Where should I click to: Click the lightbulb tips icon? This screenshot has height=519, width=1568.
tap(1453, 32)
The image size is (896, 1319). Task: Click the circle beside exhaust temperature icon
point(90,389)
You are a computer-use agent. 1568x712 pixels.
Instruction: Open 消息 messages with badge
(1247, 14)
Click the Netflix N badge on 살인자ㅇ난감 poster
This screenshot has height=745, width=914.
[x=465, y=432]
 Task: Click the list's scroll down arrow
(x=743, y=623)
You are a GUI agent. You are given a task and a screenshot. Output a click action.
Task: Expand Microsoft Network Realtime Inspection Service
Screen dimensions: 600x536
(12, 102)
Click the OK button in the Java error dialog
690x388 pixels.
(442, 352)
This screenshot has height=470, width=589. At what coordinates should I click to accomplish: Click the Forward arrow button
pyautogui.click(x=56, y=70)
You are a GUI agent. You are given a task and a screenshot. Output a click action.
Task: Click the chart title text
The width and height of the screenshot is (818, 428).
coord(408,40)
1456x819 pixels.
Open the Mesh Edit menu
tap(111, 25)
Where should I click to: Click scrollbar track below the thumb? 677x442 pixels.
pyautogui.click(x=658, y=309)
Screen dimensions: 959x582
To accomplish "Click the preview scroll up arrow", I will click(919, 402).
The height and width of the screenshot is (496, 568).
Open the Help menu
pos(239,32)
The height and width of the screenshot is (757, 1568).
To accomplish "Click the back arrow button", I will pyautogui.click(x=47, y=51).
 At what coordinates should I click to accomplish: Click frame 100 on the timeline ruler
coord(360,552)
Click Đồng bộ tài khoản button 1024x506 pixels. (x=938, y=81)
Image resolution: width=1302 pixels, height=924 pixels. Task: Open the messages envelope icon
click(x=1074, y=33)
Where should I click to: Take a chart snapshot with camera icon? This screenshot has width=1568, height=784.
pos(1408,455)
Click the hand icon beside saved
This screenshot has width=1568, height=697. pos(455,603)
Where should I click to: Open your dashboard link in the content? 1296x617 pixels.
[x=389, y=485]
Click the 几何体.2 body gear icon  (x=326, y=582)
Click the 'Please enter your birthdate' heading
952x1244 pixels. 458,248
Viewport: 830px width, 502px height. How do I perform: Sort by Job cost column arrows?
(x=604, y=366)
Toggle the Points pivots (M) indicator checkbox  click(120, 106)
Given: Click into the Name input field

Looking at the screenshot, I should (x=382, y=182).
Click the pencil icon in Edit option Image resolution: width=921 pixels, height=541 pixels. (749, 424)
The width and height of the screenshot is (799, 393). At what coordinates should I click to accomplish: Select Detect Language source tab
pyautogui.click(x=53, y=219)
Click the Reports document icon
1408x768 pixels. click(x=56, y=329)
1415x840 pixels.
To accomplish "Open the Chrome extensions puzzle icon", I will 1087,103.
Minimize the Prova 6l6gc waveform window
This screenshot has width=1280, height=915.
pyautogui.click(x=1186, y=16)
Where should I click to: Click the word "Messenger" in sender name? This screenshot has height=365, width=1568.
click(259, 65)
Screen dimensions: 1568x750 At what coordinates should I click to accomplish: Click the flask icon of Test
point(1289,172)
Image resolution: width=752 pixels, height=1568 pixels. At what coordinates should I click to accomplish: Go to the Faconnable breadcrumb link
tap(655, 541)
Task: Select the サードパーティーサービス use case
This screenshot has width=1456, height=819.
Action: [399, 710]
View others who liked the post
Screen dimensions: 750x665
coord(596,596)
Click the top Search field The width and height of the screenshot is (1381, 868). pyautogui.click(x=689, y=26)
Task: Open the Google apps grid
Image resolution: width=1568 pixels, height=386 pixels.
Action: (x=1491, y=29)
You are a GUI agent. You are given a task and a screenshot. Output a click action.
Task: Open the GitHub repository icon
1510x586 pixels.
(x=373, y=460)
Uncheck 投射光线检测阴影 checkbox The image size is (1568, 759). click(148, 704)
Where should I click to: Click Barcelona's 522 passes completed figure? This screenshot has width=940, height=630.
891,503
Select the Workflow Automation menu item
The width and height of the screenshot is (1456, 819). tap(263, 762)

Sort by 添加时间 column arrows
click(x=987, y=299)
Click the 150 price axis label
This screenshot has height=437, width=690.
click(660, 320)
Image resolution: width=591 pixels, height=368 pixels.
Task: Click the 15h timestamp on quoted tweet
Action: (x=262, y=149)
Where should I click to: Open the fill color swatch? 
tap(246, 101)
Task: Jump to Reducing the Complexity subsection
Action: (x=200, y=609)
###
§ WHAT YOU NEED TO DO
Rewrite the listing above as a two-column Markdown table headed Row and Line. Put each nonblank line in its own row, numbered in order.

§ SOLUTION TO THIS EXERCISE
| Row | Line |
|---|---|
| 1 | Where should I click to: Click the lightbulb tips icon? This screenshot has height=519, width=1568. |
| 2 | tap(1453, 32) |
| 3 | The image size is (896, 1319). Task: Click the circle beside exhaust temperature icon |
| 4 | point(90,389) |
| 5 | You are a computer-use agent. 1568x712 pixels. |
| 6 | Instruction: Open 消息 messages with badge |
| 7 | (1247, 14) |
| 8 | Click the Netflix N badge on 살인자ㅇ난감 poster |
| 9 | This screenshot has height=745, width=914. |
| 10 | [x=465, y=432] |
| 11 |  Task: Click the list's scroll down arrow |
| 12 | (x=743, y=623) |
| 13 | You are a GUI agent. You are given a task and a screenshot. Output a click action. |
| 14 | Task: Expand Microsoft Network Realtime Inspection Service |
| 15 | Screen dimensions: 600x536 |
| 16 | (12, 102) |
| 17 | Click the OK button in the Java error dialog |
| 18 | 690x388 pixels. |
| 19 | (442, 352) |
| 20 | This screenshot has height=470, width=589. At what coordinates should I click to accomplish: Click the Forward arrow button |
| 21 | pyautogui.click(x=56, y=70) |
| 22 | You are a GUI agent. You are given a task and a screenshot. Output a click action. |
| 23 | Task: Click the chart title text |
| 24 | The width and height of the screenshot is (818, 428). |
| 25 | coord(408,40) |
| 26 | 1456x819 pixels. |
| 27 | Open the Mesh Edit menu |
| 28 | tap(111, 25) |
| 29 | Where should I click to: Click scrollbar track below the thumb? 677x442 pixels. |
| 30 | pyautogui.click(x=658, y=309) |
| 31 | Screen dimensions: 959x582 |
| 32 | To accomplish "Click the preview scroll up arrow", I will click(919, 402). |
| 33 | The height and width of the screenshot is (496, 568). |
| 34 | Open the Help menu |
| 35 | pos(239,32) |
| 36 | The height and width of the screenshot is (757, 1568). |
| 37 | To accomplish "Click the back arrow button", I will pyautogui.click(x=47, y=51). |
| 38 |  At what coordinates should I click to accomplish: Click frame 100 on the timeline ruler |
| 39 | coord(360,552) |
| 40 | Click Đồng bộ tài khoản button 1024x506 pixels. (x=938, y=81) |
| 41 | Image resolution: width=1302 pixels, height=924 pixels. Task: Open the messages envelope icon |
| 42 | click(x=1074, y=33) |
| 43 | Where should I click to: Take a chart snapshot with camera icon? This screenshot has width=1568, height=784. |
| 44 | pos(1408,455) |
| 45 | Click the hand icon beside saved |
| 46 | This screenshot has width=1568, height=697. pos(455,603) |
| 47 | Where should I click to: Open your dashboard link in the content? 1296x617 pixels. |
| 48 | [x=389, y=485] |
| 49 | Click the 几何体.2 body gear icon  (x=326, y=582) |
| 50 | Click the 'Please enter your birthdate' heading |
| 51 | 952x1244 pixels. 458,248 |
| 52 | Viewport: 830px width, 502px height. How do I perform: Sort by Job cost column arrows? |
| 53 | (x=604, y=366) |
| 54 | Toggle the Points pivots (M) indicator checkbox  click(120, 106) |
| 55 | Given: Click into the Name input field |
| 56 | Looking at the screenshot, I should (x=382, y=182). |
| 57 | Click the pencil icon in Edit option Image resolution: width=921 pixels, height=541 pixels. (749, 424) |
| 58 | The width and height of the screenshot is (799, 393). At what coordinates should I click to accomplish: Select Detect Language source tab |
| 59 | pyautogui.click(x=53, y=219) |
| 60 | Click the Reports document icon |
| 61 | 1408x768 pixels. click(x=56, y=329) |
| 62 | 1415x840 pixels. |
| 63 | To accomplish "Open the Chrome extensions puzzle icon", I will 1087,103. |
| 64 | Minimize the Prova 6l6gc waveform window |
| 65 | This screenshot has width=1280, height=915. |
| 66 | pyautogui.click(x=1186, y=16) |
| 67 | Where should I click to: Click the word "Messenger" in sender name? This screenshot has height=365, width=1568. |
| 68 | click(259, 65) |
| 69 | Screen dimensions: 1568x750 At what coordinates should I click to accomplish: Click the flask icon of Test |
| 70 | point(1289,172) |
| 71 | Image resolution: width=752 pixels, height=1568 pixels. At what coordinates should I click to accomplish: Go to the Faconnable breadcrumb link |
| 72 | tap(655, 541) |
| 73 | Task: Select the サードパーティーサービス use case |
| 74 | This screenshot has width=1456, height=819. |
| 75 | Action: [399, 710] |
| 76 | View others who liked the post |
| 77 | Screen dimensions: 750x665 |
| 78 | coord(596,596) |
| 79 | Click the top Search field The width and height of the screenshot is (1381, 868). pyautogui.click(x=689, y=26) |
| 80 | Task: Open the Google apps grid |
| 81 | Image resolution: width=1568 pixels, height=386 pixels. |
| 82 | Action: (x=1491, y=29) |
| 83 | You are a GUI agent. You are given a task and a screenshot. Output a click action. |
| 84 | Task: Open the GitHub repository icon |
| 85 | 1510x586 pixels. |
| 86 | (x=373, y=460) |
| 87 | Uncheck 投射光线检测阴影 checkbox The image size is (1568, 759). click(148, 704) |
| 88 | Where should I click to: Click Barcelona's 522 passes completed figure? This screenshot has width=940, height=630. |
| 89 | 891,503 |
| 90 | Select the Workflow Automation menu item |
| 91 | The width and height of the screenshot is (1456, 819). tap(263, 762) |
| 92 | Sort by 添加时间 column arrows |
| 93 | click(x=987, y=299) |
| 94 | Click the 150 price axis label |
| 95 | This screenshot has height=437, width=690. |
| 96 | click(660, 320) |
| 97 | Image resolution: width=591 pixels, height=368 pixels. |
| 98 | Task: Click the 15h timestamp on quoted tweet |
| 99 | Action: (x=262, y=149) |
| 100 | Where should I click to: Open the fill color swatch?  |
| 101 | tap(246, 101) |
| 102 | Task: Jump to Reducing the Complexity subsection |
| 103 | Action: (x=200, y=609) |